Tra i provvedimenti annunciati e dati per certi, c'è anche la riduzione della durata del green pass, che passerà da 12 a 9 mesi, anche se alcuni nella comunità scientifica spingono per una durata di 6 mesi. Su questo il comitato tecnico scientifico dovrebbe esprimere un parere, ma già ad agosto, quando aveva portato la durata ad un anno, gli esperti avevano sottolineato che "la valutazione...potrà essere in futuro, eventualmente, rivista qualora emergano nuovi dati o siano pubblicati studi scientifici che orientino verso diversa conclusione".

Altra misura che non dovrebbe trovare ostacoli è l'obbligo della terza dose per i sanitari e il personale delle Rsa.

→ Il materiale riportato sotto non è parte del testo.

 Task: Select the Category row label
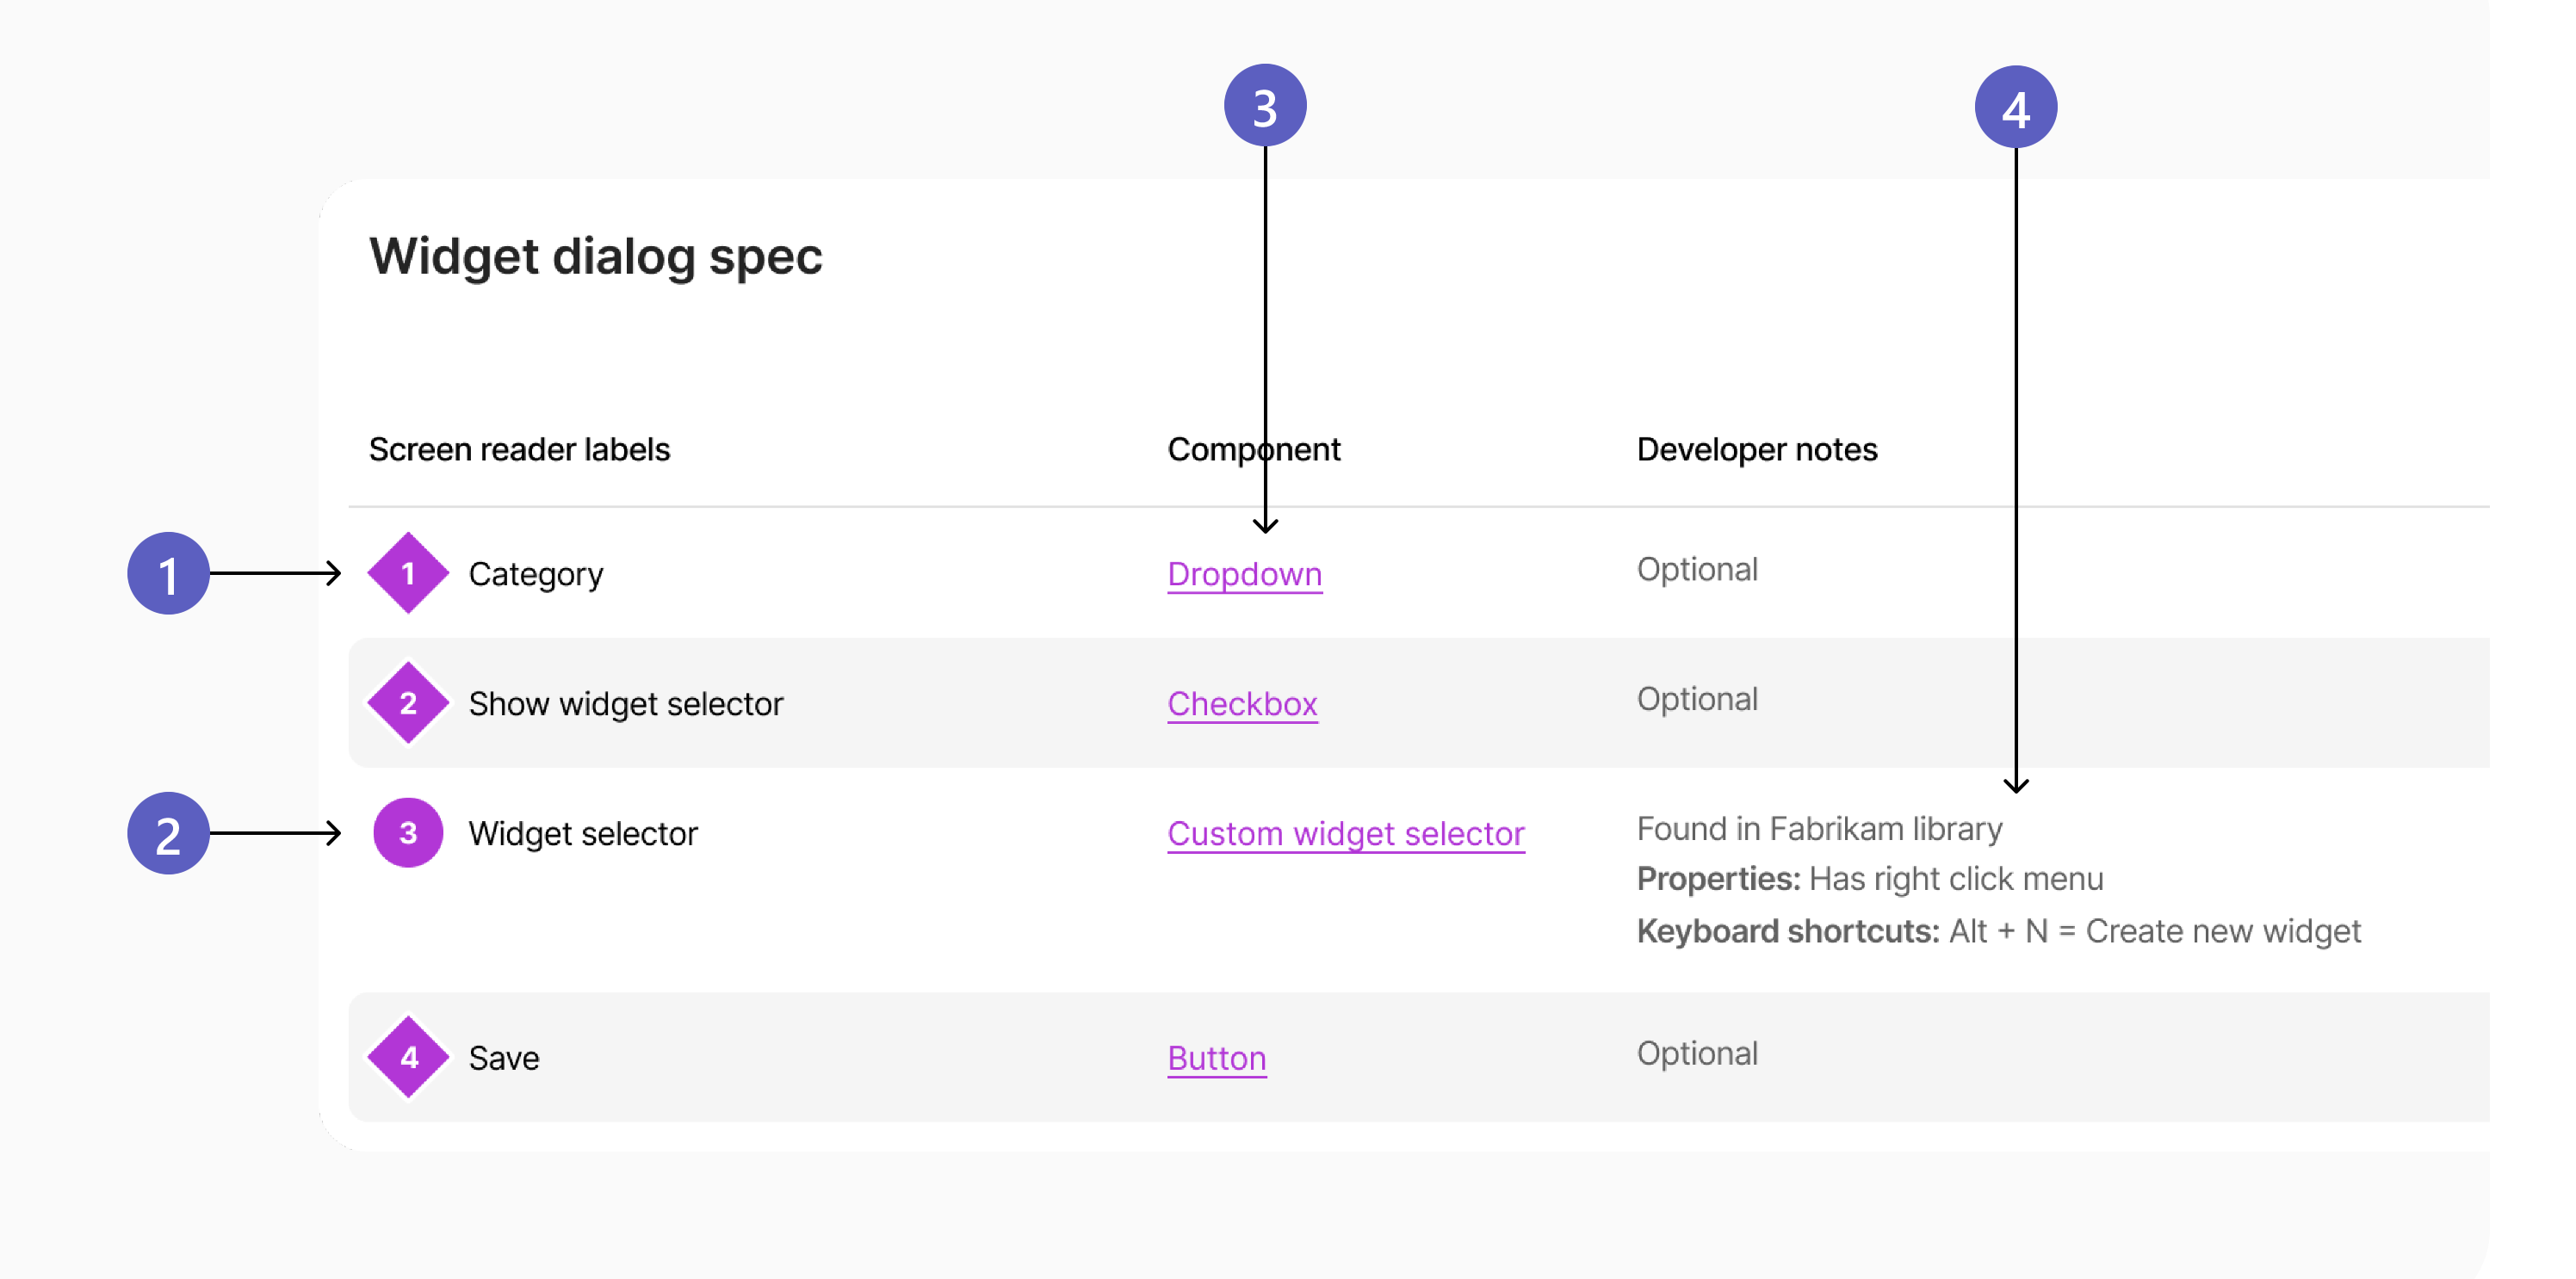536,574
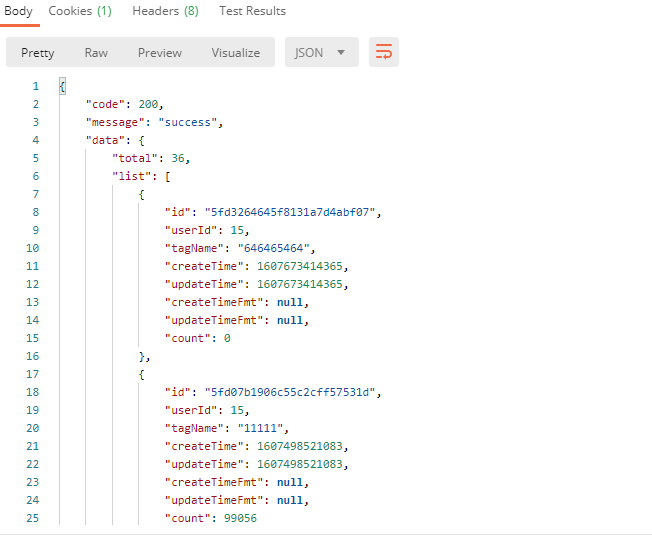Click the count value 99056
The image size is (652, 541).
[240, 518]
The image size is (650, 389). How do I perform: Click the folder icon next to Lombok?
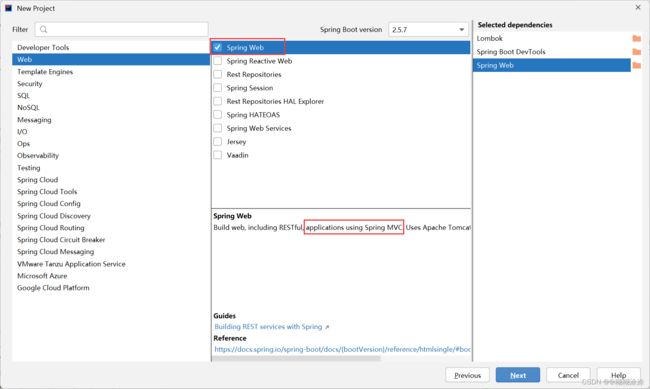(636, 39)
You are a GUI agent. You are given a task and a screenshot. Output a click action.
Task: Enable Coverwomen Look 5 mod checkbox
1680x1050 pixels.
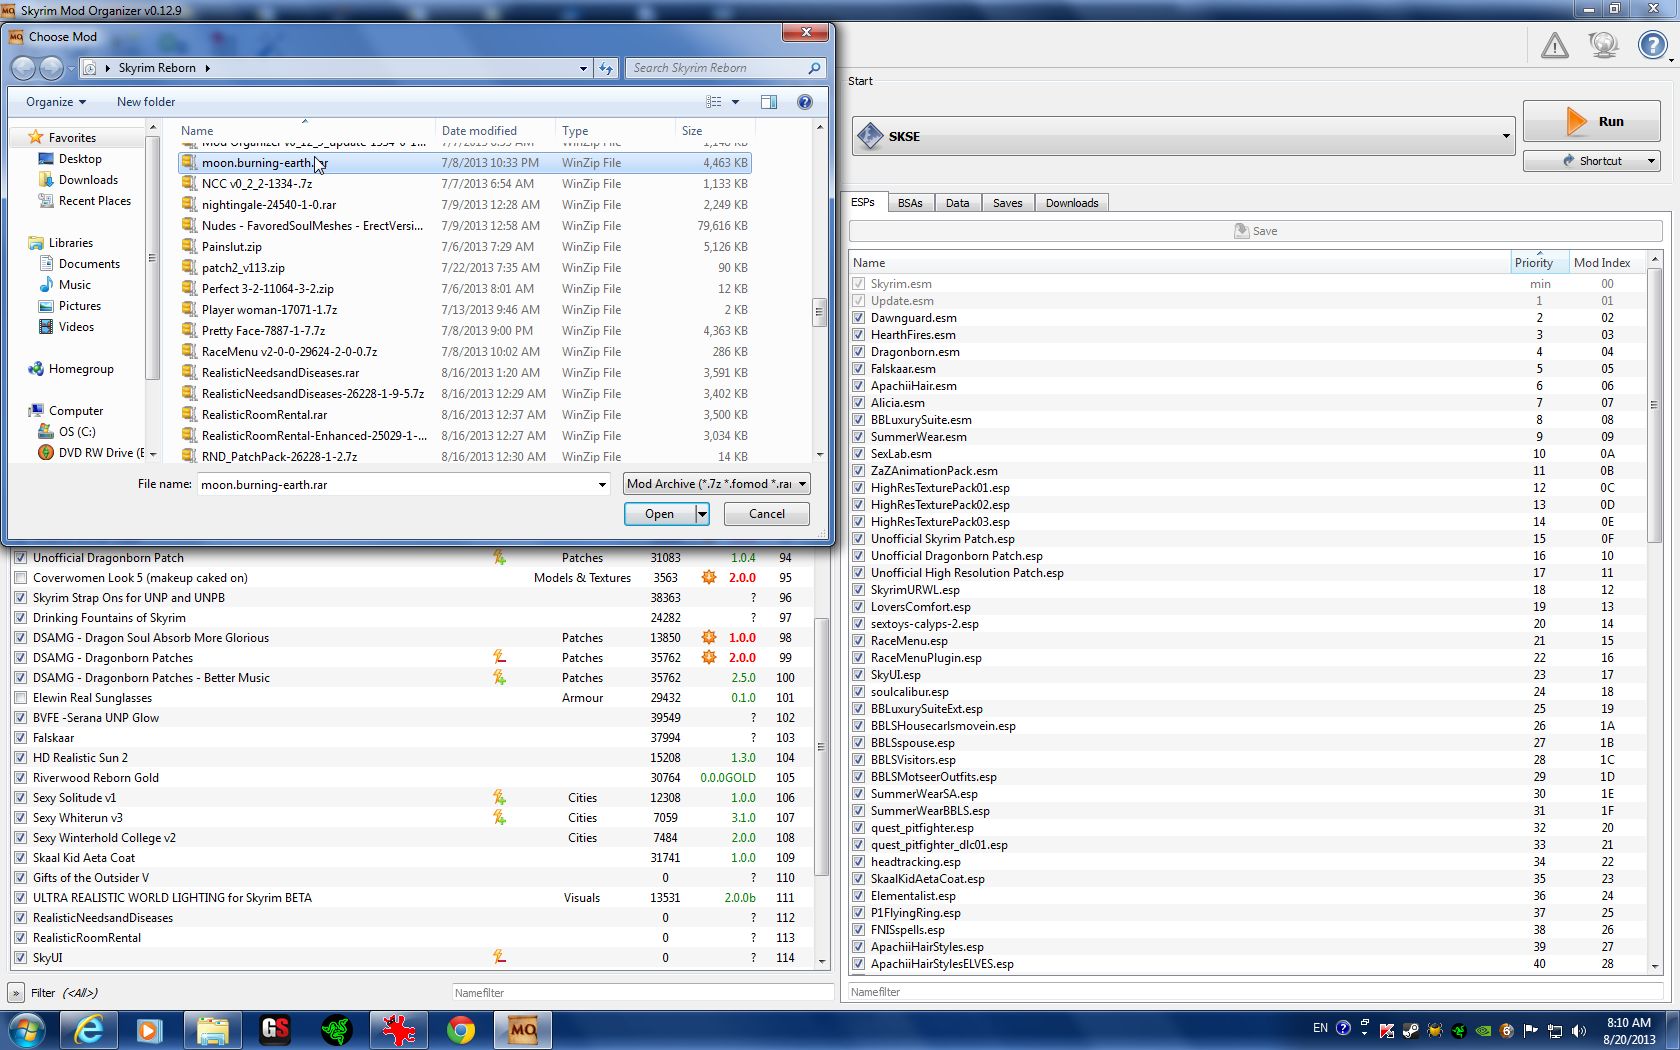point(20,578)
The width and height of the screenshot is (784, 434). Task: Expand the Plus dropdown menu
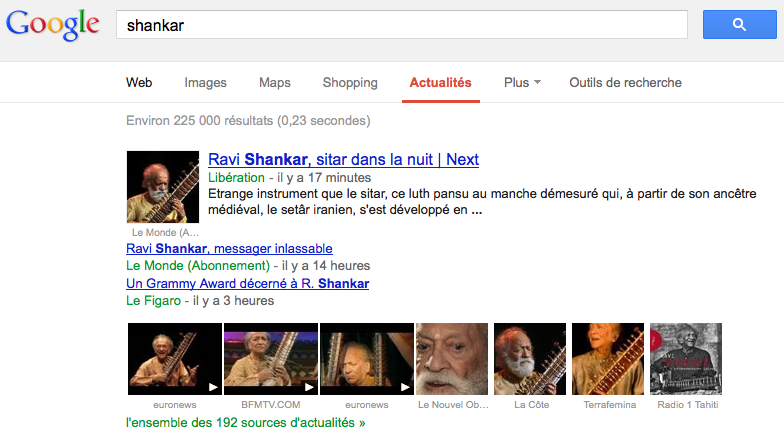coord(522,82)
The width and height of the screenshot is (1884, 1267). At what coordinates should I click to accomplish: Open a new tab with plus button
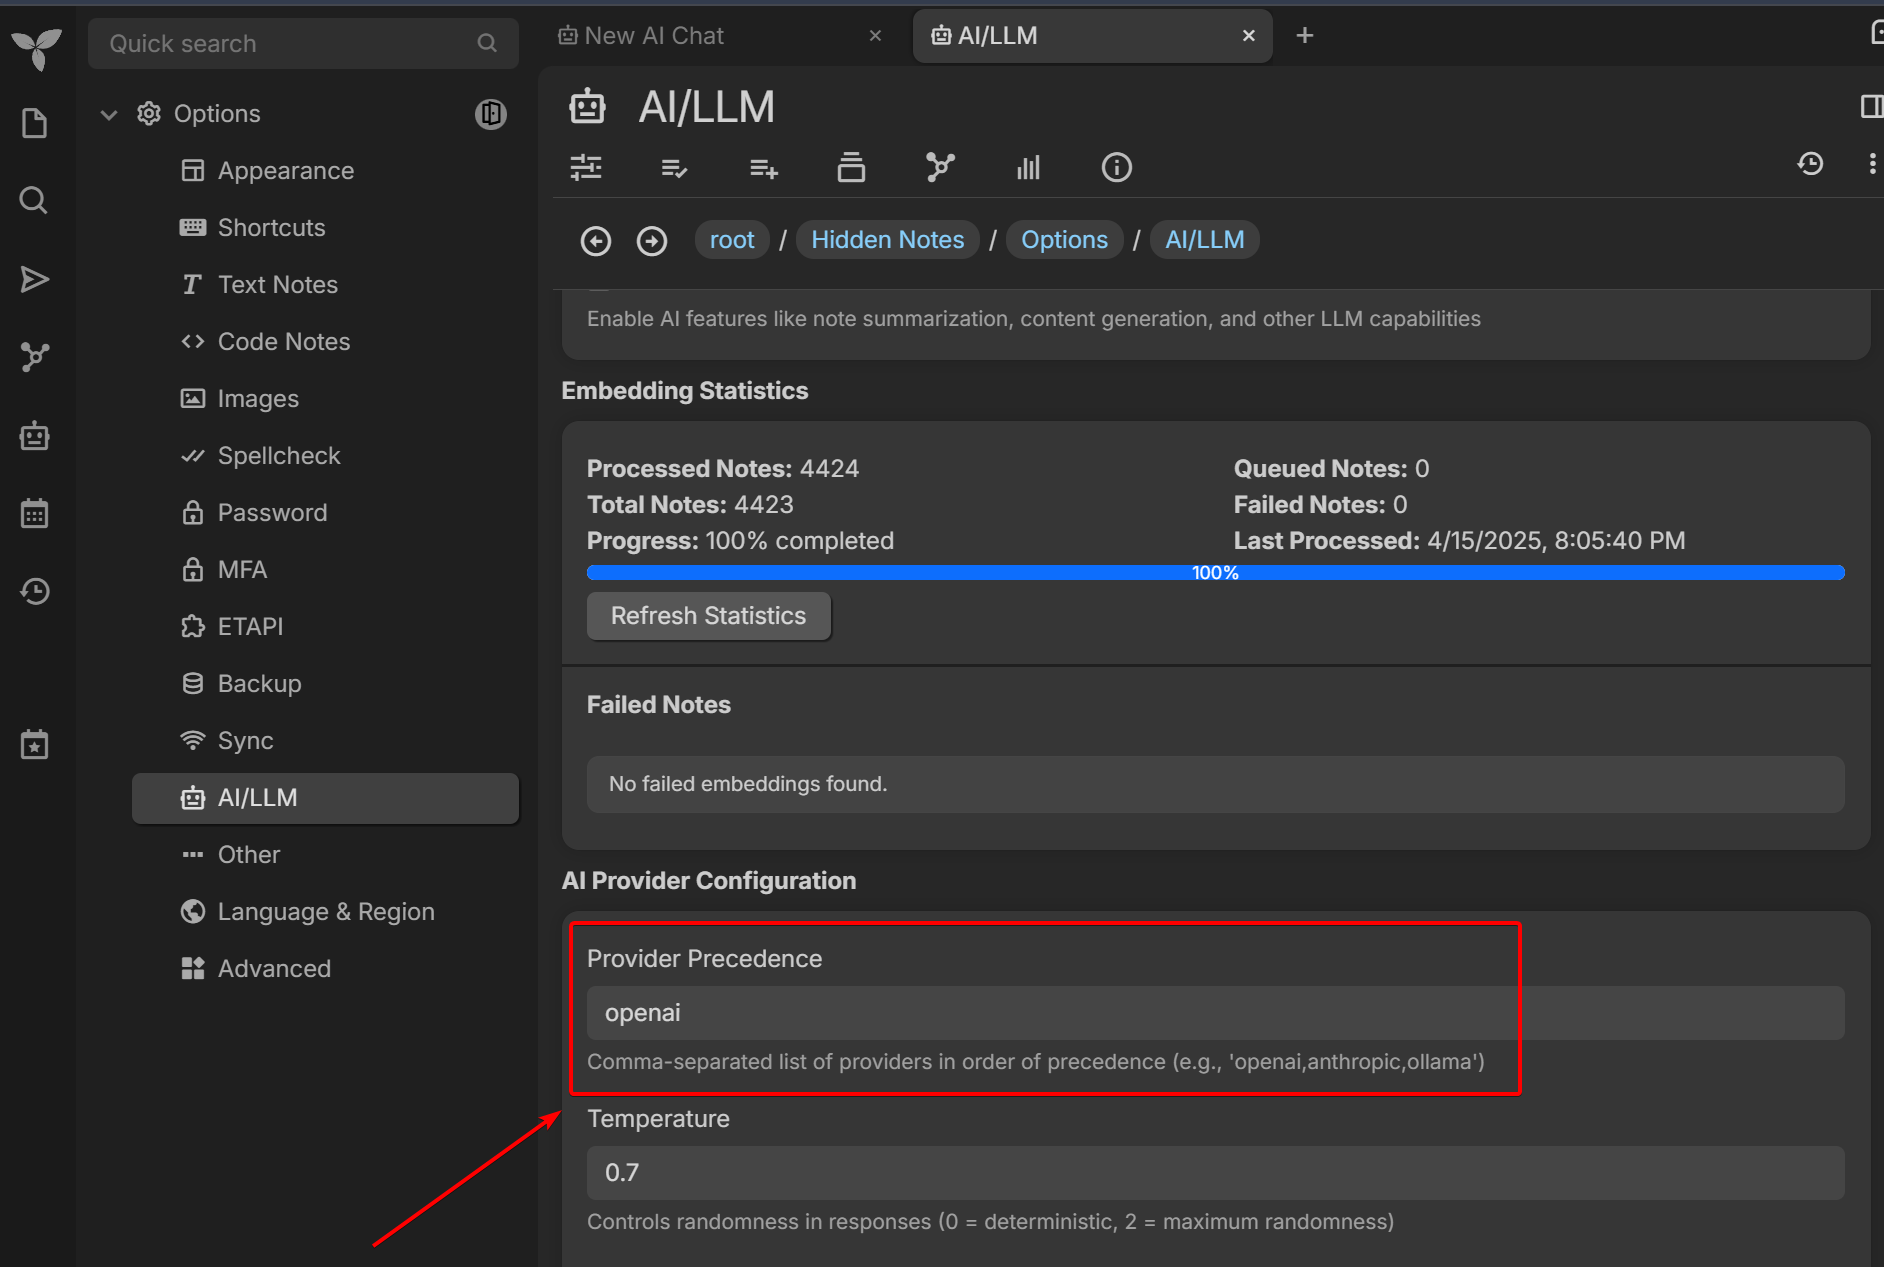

Tra gli esperti si discute anche della possibilità che l'obbligo sia esteso ad altre categorie, in particolare quelle più esposte al contatto con il pubblico: forze di polizia, dipendenti della pubblica amministrazione, professori.

Dibattito aperto anche sulla validità della durata dei tamponi. Tra la comunità scientifica c'è chi sostiene che debba essere ridotta poiché i risultati non garantiscono il 100% di attendibilità: da 48 a 24 ore per i test antigenici e da 72 a 48 ore per quelli molecolari.